The Lonely Girl, aka Girl with Green Eyes (1962), again narrated by Caithleen, tells of her life in Dublin and an affair with a man who seems different to the others but will break her heart. Her alcoholic father is trying to get her to move back home.
Girls in Their Married Bliss (1964) has two narrators, that of Baba (who is lively and cynical where Cait is quieter but more passionate) and third person perspective. Now living in London, they’re still looking for love and happiness while struggling with motherhood and marriage.
Epilogue (1987) is narrated by Baba, more bitter than ever as she tells us what else has gone wrong with their lives over the past twenty years or so.
The content is sometimes sad, sometimes darkly funny, but always observant. I’m sure there are elements that resonate with readers familiar with Ireland and Catholic values, however the overriding theme is about what it is to be female. I have no doubt this is great literature and certainly it was courageous for the era.

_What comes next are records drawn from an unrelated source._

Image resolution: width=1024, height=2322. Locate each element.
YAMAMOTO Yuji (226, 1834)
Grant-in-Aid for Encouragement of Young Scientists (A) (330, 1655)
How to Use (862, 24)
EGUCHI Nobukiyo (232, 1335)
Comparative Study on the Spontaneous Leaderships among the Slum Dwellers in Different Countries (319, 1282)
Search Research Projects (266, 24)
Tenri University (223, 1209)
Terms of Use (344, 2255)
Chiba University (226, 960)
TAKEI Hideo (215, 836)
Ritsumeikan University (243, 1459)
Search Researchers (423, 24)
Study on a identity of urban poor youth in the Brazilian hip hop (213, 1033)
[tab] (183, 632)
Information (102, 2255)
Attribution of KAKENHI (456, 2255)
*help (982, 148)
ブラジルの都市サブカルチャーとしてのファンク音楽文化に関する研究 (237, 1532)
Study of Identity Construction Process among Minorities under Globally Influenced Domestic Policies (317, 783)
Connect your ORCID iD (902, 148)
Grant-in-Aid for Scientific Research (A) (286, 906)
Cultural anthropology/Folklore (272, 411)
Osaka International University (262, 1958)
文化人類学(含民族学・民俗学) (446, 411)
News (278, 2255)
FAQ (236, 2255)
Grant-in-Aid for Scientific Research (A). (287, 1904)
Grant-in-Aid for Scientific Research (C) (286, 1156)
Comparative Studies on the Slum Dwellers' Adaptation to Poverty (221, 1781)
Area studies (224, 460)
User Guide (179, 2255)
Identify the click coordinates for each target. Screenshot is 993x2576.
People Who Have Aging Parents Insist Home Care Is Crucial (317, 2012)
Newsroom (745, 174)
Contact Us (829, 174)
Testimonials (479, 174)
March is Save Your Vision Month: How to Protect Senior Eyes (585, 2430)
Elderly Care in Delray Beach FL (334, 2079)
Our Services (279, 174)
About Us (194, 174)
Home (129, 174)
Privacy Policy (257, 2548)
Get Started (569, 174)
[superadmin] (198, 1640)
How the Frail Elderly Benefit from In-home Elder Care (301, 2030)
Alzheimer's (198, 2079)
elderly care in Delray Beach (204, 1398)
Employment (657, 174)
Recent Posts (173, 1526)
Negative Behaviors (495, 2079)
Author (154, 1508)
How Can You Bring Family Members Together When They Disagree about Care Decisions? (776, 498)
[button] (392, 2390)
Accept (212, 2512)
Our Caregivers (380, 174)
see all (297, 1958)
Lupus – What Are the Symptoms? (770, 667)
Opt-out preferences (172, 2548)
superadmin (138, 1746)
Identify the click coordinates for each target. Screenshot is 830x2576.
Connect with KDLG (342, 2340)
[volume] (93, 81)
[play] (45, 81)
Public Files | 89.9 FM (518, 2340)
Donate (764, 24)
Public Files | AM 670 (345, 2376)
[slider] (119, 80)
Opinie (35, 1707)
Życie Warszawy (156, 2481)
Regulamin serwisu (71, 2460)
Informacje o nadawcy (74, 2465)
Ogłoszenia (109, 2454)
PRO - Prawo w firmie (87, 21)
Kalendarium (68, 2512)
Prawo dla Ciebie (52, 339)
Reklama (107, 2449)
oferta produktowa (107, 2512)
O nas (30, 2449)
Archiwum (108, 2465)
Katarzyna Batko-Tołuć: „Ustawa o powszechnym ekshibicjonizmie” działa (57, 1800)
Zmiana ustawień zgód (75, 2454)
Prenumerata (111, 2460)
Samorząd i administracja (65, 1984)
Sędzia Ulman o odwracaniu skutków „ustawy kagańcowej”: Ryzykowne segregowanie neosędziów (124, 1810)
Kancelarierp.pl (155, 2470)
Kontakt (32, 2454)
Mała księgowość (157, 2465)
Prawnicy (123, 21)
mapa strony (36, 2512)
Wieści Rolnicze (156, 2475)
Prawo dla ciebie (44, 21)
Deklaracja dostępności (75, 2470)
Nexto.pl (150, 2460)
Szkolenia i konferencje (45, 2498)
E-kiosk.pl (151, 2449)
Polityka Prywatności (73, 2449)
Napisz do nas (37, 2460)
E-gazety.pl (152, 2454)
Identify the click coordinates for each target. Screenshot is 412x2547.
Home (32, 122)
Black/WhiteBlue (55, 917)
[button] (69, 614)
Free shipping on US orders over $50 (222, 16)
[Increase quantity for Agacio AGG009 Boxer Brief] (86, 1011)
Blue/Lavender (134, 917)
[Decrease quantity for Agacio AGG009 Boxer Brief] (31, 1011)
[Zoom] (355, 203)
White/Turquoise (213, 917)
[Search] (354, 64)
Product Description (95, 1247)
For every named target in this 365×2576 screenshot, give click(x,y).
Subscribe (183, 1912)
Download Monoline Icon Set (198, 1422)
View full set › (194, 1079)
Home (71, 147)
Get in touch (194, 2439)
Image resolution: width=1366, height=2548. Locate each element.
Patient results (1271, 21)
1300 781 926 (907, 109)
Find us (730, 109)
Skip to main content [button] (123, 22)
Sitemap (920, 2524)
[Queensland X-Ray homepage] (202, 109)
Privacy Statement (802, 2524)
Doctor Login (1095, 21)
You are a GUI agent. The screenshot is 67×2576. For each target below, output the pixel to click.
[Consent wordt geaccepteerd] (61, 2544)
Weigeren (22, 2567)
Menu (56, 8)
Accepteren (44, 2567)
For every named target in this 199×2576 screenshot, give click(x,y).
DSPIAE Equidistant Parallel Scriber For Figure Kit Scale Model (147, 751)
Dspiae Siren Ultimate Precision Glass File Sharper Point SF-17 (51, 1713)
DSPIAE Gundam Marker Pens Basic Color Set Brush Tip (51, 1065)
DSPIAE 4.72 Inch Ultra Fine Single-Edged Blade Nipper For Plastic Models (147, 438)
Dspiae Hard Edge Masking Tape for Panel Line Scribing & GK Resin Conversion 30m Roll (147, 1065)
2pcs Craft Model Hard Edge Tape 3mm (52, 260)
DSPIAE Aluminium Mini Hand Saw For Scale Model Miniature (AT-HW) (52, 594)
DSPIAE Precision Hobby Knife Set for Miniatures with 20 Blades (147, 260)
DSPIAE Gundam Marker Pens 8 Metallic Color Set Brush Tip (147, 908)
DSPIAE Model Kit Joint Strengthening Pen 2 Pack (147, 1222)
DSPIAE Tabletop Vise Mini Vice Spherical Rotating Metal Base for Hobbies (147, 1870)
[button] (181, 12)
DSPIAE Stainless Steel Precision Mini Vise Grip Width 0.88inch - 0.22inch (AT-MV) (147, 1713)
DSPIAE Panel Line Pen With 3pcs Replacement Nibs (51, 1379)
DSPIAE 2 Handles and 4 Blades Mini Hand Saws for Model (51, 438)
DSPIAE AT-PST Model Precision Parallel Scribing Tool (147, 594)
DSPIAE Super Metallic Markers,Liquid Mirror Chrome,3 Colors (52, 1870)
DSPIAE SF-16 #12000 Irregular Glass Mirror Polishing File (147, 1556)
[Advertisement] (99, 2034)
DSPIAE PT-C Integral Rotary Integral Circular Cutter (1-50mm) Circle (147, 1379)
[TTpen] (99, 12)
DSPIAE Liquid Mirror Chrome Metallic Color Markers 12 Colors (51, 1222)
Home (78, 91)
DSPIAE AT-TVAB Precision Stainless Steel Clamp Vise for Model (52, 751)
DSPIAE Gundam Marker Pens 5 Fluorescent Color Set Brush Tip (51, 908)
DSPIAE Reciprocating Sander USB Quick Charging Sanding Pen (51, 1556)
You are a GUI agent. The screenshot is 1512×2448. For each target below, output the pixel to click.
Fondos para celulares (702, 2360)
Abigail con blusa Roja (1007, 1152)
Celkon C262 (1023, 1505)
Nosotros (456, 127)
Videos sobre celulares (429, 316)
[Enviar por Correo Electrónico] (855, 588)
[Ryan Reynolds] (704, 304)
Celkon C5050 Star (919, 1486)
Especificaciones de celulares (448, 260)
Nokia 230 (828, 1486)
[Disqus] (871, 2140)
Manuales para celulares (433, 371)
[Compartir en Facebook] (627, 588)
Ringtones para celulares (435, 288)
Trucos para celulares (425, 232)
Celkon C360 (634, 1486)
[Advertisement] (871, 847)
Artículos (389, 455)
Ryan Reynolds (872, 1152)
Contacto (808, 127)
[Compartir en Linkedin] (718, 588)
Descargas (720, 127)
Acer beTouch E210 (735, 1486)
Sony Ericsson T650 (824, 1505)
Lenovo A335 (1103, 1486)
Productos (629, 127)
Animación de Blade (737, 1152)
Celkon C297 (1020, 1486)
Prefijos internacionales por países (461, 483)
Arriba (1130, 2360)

I felt that the ending of each volume was rather an anti-climax but I supposed that was the point, the content reflected real life. I’m not sure that the epilogue (added for the first omnibus edition) was necessary, although it does have some of the most powerful writing.
The Faber edition was published in 2017 with a foreword by Eimear McBride.
2 thoughts on “Review of ‘The Country Girls Trilogy’ by Edna O’Brien”
Somehow I’ve never read any Edna O’Brien. I think that needs to change.
Definitely an author worth reading, I will some more of her at some point.